Preventing infection among elderly holds the key to limiting fatalities

The “eighth wave” of the pandemic has seen a rapid increase in the number of deaths from the novel coronavirus. The spread of seasonal influenza has also begun. It is necessary to heighten our vigilance.

The number of new cases of COVID-19 infections has exceeded 200,000 per day, with deaths surpassing 500 on some days. While the proportion of severe cases is not particularly high, the significant increase in infections can be seen to have led to the rise in the death toll.

Since the start of the pandemic, cumulative COVID-19 deaths have reached 60,000. The majority have been elderly people. Many deaths result from the worsening of chronic illnesses due to coronavirus infection, so those with underlying medical conditions need to be especially careful.

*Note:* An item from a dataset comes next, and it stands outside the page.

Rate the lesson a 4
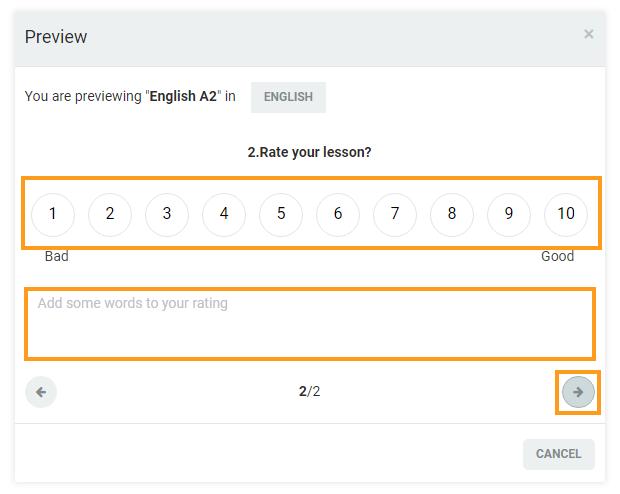 click(224, 213)
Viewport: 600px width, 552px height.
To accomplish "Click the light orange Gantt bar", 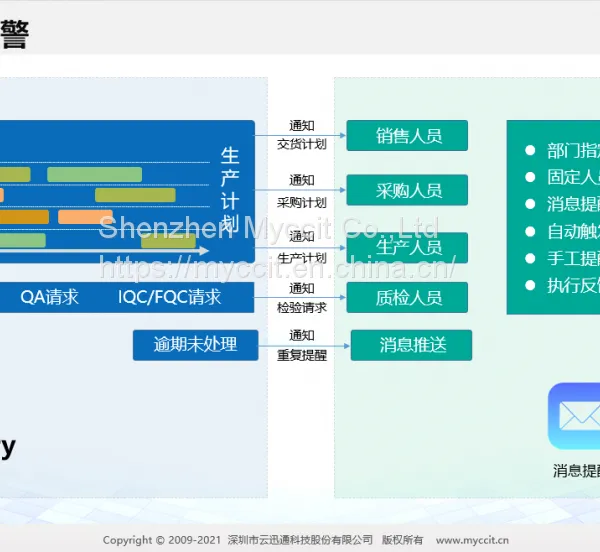I will (x=85, y=217).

Influenza has begun spreading nationwide. The number of patients is already close to 10,000, and the ratio of patients per medical institution has risen to 2.05, well exceeding the normal standard of 1.00 for flu season.

Partly due to restrictions on social activities and infection countermeasures in response to the coronavirus, influenza did not gain traction over the past three years. As a result, there are people who have not built up immunity, leading to fears of a major influenza epidemic.

In particularly bad years, deaths from influenza have reached into the thousands. Many of them were the elderly. If a full-scale “twindemic” of coronavirus and influenza were to occur, the death toll could surely rise even further. It may be rare, but a person could be infected with both at the same time, further raising the risk of serious symptoms.

The key to keeping deaths from either the coronavirus or influenza from increasing is to find the best ways to prevent the elderly from being infected. There must be systems put in place on the national and local levels that enable patients to receive testing and examinations without waiting too long. Vaccinations are also vitally important.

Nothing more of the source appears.